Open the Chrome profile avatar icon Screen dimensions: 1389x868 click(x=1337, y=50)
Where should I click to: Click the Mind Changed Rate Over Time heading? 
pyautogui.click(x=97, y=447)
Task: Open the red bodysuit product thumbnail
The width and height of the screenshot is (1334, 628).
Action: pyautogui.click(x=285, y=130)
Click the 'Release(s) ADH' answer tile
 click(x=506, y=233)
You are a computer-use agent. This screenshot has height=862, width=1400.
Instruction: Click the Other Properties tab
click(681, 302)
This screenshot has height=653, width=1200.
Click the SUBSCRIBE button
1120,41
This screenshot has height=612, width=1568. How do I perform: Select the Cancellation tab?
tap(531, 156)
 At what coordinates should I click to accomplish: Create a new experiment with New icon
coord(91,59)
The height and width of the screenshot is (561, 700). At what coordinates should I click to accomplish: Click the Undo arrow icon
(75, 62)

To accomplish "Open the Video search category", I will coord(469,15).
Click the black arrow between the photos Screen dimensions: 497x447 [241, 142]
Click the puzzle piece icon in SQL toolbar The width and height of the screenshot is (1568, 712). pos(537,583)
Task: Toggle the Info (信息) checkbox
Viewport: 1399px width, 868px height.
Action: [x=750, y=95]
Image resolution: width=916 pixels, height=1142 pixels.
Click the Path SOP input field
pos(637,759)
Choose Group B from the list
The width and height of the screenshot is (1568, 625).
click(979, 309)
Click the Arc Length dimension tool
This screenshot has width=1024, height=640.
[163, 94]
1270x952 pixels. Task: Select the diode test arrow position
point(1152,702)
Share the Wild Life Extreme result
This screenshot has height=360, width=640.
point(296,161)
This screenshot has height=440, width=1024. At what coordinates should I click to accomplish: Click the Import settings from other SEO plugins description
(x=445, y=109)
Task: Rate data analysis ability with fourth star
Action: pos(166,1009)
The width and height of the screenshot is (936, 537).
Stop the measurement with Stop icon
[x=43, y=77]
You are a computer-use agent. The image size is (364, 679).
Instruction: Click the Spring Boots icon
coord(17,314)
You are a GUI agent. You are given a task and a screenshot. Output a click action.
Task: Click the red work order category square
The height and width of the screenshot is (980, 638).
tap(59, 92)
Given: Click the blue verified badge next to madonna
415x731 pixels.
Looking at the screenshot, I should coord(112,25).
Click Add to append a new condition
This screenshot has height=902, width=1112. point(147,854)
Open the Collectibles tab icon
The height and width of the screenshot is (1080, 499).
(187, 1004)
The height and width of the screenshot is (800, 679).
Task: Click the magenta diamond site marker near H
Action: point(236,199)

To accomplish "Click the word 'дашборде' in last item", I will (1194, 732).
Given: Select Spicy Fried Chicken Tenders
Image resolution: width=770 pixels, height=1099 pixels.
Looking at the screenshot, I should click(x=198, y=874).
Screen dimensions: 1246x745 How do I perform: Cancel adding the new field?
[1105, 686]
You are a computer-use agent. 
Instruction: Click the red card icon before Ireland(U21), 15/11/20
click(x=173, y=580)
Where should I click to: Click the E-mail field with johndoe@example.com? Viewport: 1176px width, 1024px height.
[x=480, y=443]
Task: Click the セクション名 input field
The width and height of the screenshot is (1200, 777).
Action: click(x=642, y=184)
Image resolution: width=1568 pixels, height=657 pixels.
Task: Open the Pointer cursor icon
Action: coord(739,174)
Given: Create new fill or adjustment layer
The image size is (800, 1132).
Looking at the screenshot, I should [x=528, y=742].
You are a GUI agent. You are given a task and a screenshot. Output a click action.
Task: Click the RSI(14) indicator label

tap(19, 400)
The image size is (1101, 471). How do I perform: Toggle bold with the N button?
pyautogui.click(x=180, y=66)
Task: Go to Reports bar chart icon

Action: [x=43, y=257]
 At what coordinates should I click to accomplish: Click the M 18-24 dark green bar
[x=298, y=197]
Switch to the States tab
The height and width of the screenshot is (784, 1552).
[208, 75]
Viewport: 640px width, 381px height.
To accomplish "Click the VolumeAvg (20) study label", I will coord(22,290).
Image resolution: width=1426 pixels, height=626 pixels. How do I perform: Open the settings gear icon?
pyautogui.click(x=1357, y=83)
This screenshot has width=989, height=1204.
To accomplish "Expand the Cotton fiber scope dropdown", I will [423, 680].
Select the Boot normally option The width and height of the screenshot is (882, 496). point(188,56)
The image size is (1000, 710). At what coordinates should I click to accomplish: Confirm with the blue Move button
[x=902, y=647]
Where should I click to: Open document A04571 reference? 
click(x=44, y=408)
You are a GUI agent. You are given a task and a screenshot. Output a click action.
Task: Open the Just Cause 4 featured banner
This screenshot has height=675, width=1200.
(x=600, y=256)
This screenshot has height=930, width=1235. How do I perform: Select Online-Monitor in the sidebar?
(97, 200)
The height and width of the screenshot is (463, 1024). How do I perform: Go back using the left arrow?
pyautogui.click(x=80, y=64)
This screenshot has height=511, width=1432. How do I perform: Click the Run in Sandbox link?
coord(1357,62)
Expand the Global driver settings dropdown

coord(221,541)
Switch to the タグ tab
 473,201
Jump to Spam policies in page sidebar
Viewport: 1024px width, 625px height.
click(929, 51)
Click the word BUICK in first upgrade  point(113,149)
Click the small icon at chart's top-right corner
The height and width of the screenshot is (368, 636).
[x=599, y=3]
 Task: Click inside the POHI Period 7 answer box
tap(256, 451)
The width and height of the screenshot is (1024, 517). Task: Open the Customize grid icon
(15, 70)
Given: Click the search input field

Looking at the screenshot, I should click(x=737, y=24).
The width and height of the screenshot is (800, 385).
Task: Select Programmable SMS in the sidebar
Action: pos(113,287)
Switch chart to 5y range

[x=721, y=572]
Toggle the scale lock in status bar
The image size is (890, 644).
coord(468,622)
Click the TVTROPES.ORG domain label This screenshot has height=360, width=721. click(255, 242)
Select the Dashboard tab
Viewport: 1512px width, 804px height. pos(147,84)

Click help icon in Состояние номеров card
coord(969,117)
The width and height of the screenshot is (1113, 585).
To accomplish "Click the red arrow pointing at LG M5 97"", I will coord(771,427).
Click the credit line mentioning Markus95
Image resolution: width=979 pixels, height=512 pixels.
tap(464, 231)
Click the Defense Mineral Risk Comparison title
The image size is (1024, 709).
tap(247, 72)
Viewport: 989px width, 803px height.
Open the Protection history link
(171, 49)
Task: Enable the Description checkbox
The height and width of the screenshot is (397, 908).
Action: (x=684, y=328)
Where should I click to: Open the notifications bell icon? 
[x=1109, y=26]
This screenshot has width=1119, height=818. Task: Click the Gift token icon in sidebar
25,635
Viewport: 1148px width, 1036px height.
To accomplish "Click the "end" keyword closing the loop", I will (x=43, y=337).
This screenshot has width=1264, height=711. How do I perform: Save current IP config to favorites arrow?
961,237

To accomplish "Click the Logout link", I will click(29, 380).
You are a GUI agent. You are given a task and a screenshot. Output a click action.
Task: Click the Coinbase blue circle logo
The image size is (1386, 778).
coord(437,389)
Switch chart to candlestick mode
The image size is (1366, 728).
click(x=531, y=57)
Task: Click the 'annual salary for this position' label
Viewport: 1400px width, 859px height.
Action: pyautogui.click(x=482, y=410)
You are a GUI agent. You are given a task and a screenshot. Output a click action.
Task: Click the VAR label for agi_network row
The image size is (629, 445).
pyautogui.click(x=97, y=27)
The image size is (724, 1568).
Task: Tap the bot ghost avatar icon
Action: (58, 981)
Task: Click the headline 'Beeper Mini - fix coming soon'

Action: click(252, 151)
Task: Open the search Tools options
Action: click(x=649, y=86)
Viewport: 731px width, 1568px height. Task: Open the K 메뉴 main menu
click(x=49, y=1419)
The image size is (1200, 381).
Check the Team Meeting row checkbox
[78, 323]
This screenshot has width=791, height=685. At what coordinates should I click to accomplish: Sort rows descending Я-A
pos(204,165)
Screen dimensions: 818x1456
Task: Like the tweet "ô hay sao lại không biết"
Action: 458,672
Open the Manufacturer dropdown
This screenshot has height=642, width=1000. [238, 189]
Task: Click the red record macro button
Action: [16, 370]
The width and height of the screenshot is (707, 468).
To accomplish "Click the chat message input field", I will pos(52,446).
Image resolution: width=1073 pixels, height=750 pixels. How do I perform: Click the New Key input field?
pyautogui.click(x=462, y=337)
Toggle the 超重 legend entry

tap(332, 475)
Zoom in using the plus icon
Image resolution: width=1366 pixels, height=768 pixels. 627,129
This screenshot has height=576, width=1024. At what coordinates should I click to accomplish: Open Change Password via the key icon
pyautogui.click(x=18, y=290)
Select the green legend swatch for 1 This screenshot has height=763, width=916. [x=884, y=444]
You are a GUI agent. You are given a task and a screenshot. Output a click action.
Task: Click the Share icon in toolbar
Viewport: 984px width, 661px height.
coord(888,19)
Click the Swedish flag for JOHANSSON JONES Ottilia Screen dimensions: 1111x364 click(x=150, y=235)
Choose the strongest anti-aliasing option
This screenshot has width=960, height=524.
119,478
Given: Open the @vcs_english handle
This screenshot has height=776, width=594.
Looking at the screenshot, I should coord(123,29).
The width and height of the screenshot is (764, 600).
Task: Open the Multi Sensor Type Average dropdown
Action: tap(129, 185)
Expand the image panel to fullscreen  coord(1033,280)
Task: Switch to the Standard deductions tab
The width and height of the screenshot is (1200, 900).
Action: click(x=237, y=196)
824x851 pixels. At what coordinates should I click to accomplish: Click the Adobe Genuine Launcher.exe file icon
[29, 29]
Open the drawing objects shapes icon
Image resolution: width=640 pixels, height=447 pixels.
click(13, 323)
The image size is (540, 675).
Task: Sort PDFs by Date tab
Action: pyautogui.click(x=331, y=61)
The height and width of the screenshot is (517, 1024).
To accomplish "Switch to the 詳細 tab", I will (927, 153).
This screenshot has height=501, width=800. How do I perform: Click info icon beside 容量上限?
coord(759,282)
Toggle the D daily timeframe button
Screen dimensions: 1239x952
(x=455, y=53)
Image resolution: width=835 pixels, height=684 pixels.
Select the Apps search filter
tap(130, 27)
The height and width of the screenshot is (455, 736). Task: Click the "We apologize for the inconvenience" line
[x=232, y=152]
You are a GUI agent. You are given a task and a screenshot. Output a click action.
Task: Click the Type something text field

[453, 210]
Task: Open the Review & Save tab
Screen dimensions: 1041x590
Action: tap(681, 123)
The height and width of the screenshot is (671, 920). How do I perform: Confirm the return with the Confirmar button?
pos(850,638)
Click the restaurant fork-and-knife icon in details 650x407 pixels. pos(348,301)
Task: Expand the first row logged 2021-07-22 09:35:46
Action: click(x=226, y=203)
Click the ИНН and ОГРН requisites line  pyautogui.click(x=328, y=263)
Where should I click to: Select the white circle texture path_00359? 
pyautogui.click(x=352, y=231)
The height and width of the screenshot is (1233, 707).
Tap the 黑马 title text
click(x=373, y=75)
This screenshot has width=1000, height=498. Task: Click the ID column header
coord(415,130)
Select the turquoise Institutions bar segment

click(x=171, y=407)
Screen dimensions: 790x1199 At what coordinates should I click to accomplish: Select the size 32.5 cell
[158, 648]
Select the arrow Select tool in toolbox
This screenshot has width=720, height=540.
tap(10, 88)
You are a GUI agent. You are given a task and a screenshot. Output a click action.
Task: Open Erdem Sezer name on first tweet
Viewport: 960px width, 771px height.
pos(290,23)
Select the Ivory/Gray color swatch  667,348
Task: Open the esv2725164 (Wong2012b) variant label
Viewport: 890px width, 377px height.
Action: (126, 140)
--
→ **What to work on**
Extract from the listing above the lines between the line containing "Task: Open the red bodysuit product thumbnail" and the line containing "Click the black", keeping both of those lines. Output nothing else.

→ **Solution**
Task: Open the red bodysuit product thumbnail
The width and height of the screenshot is (1334, 628).
Action: pyautogui.click(x=285, y=130)
Click the 'Release(s) ADH' answer tile
 click(x=506, y=233)
You are a computer-use agent. This screenshot has height=862, width=1400.
Instruction: Click the Other Properties tab
click(681, 302)
This screenshot has height=653, width=1200.
Click the SUBSCRIBE button
1120,41
This screenshot has height=612, width=1568. How do I perform: Select the Cancellation tab?
tap(531, 156)
 At what coordinates should I click to accomplish: Create a new experiment with New icon
coord(91,59)
The height and width of the screenshot is (561, 700). At what coordinates should I click to accomplish: Click the Undo arrow icon
(75, 62)

To accomplish "Open the Video search category", I will coord(469,15).
Click the black arrow between the photos Screen dimensions: 497x447 [241, 142]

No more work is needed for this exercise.